Lincoln later lived in Washington D.C., where he graduated from Western High School and Schad's School.

==United States Army==

===Early years===
In 1932, Lincoln graduated at the top of his class at the United States Military Academy. He was appointed as a second lieutenant in the Army Corps of Engineers on June 10, 1932. In 1935, Lincoln received an M.S. degree in civil engineering from the Massachusetts Institute of Technology. His research project was a collaboration with Frank S. Besson Jr. and two other West Point classmates under the supervision of Glennon Gilboy. He was promoted to first lieutenant on September 22, 1935, and by 1942 was a lieutenant colonel.

===World War II===
Lincoln was promoted to colonel on September 13, 1944. During World War II, Lincoln took part in the seven conferences between the heads of state and the combined chiefs of staff (Washington, the first and Second Quebec Conferences, Cairo, Tehran, Malta, and Yalta). He was also a member of the Joint Staff Planning and the Army Forces Western Pacific, headquartered in Manila. During the final months of the war, Lincoln served as the chief of transportation in the Pacific Theatre.

===Post-war===
Lincoln remained in Manila for a year after the war and then attended the Armed Forces Staff College, where he was a member of the school's first class graduating in 1947. He was then assigned as the Assistant Commandant of the Transportation School. In 1950, he graduated from the National War College and was assigned as a special assistant to General Frank A. Heilman, the Army's Chief of Transportation. Lincoln was formally transferred to the Transportation Corps on January 5, 1951. In April 1951, he was assigned to the newly formed Logistics Division at the Supreme Headquarters Allied Powers Europe. The Logistics Division's mission was to develop facilities to enhance the military readiness of NATO countries as well as coordinate and develop plans to increase emergency preparedness. On October 2, 1954, Lincoln was promoted to brigadier general and that December he was assigned as the commanding general of Fort Eustis. On July 6, 1956, he was promoted to major general. In August 1958, Lincoln became the Deputy Chief of Transportation, HQDA. He was promoted to Chief in March 1962 and in July 1963 was named the commanding general of the Defense Traffic Management Service.

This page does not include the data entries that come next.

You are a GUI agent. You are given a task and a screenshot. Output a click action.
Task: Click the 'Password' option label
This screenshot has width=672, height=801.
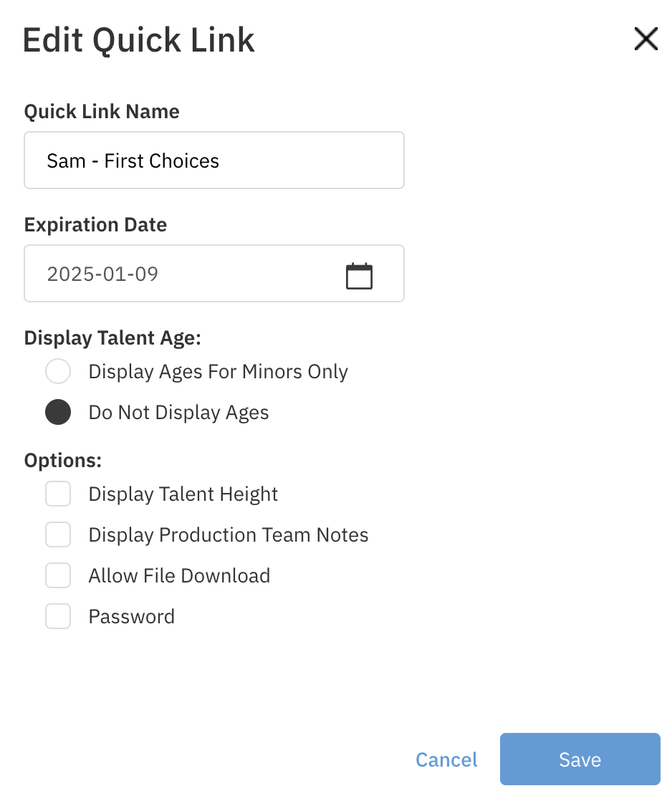131,617
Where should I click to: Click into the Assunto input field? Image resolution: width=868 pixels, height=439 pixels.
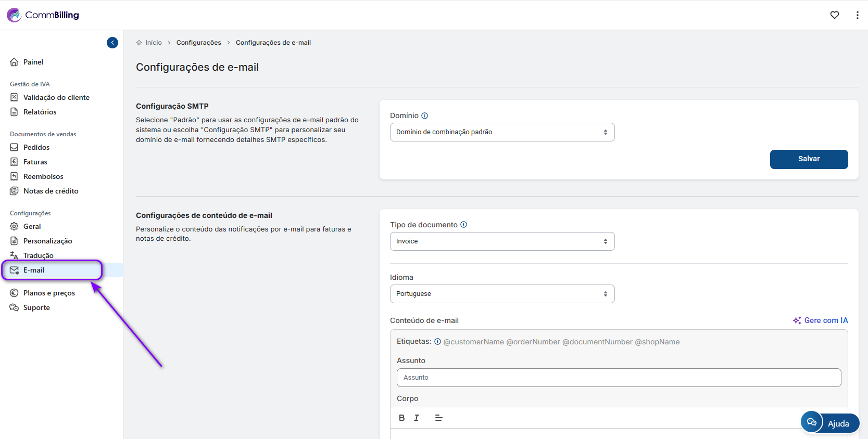(619, 378)
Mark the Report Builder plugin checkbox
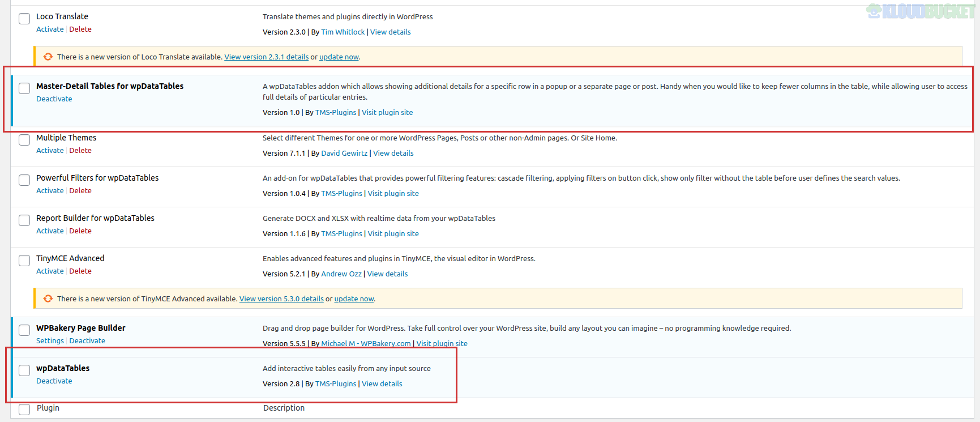 click(24, 220)
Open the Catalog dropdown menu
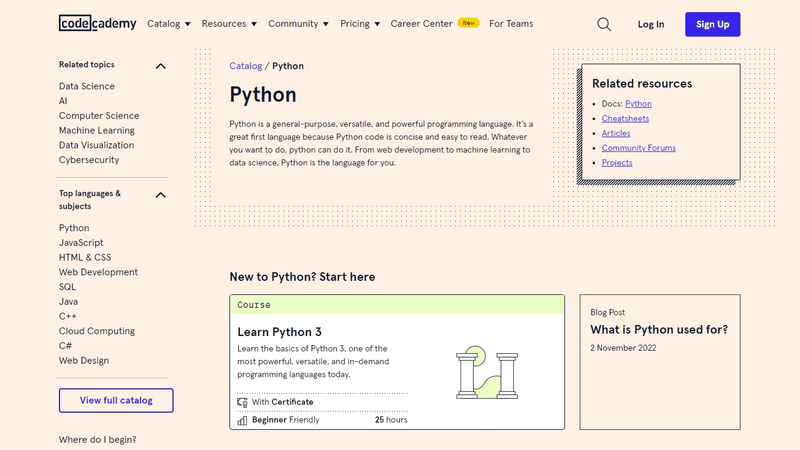Viewport: 800px width, 450px height. tap(169, 23)
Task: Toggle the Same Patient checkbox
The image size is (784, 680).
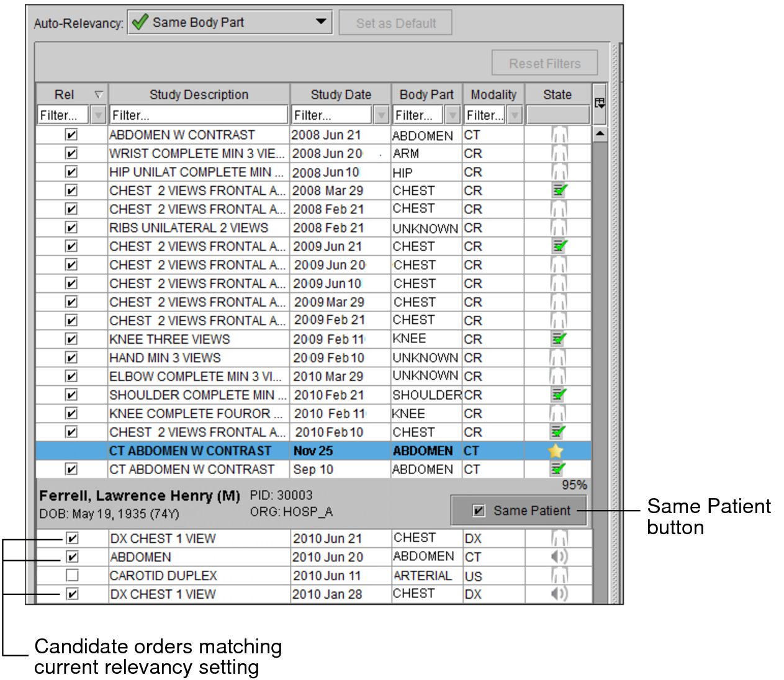Action: 479,511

===Decorations and badges===
Lincoln was awarded the Legion of Merit with two Oak leaf clusters and the Distinguished Service Medal.

==Massachusetts Bay Transportation Authority==
In 1965, Lincoln turned down a promotion to Lieutenant general to become the general manager of the Massachusetts Bay Transportation Authority (MBTA). He retired from the Army on January 31, 1965, and took over at the MBTA the following day. His appointment was championed by General James McCormack, the chairman of the MBTA board of directors and a former West Point classmate of Lincoln's.

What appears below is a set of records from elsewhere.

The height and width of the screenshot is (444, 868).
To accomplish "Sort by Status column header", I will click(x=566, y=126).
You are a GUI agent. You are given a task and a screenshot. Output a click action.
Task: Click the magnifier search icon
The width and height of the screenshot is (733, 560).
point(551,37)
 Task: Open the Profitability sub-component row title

During his tenure with the MBTA, Lincoln had difficulties with officials under him, who were appointed based on political affiliations and did not hold allegiance to Lincoln. He was publicly critical of deputy general managers Edward F. McLaughlin Jr. and Michael J. Powell, who he felt undercut his authority by dealing directly with the board of directors.

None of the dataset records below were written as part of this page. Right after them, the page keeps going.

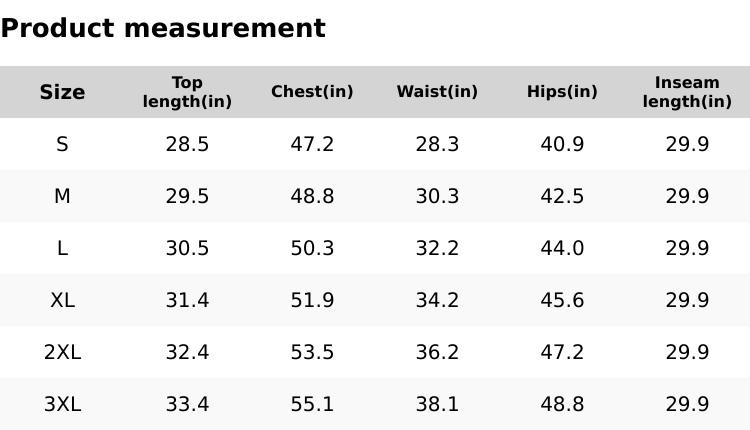The height and width of the screenshot is (430, 750).
Task: Select waist value 30.3 in M row
Action: [437, 196]
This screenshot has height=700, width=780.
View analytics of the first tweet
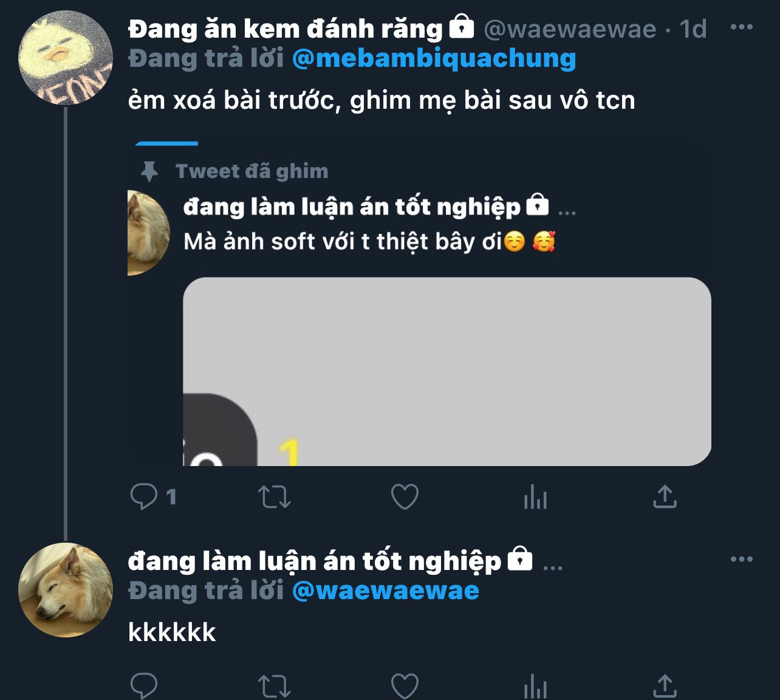pyautogui.click(x=535, y=497)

By 1967, the MBTA's deficit had grown to over $32 million annually and Lincoln came under pressure to resign. Lincoln resigned in September 1967, citing a "lack of understanding on the part of some people as how the affairs of the authority should be conducted and a lack of appreciation of the time it takes to plan and do a job so that it is done right the first time."

==Later life and death==
Lincoln resided in Wellesley, Massachusetts following his retirement from the Army and remained there until his death on August 15, 2002. He was interred beside his second wife Dorothy Rita (Smith) Oxford at the West Point Cemetery on August 27, 2002.

==Note==
1. On February 15, 1965 the Defense Traffic Management Service was succeeded by the Military Traffic Management and Terminal Service as a major command of the Department of the Army. John J. Lane was the first commander of the MTMTS.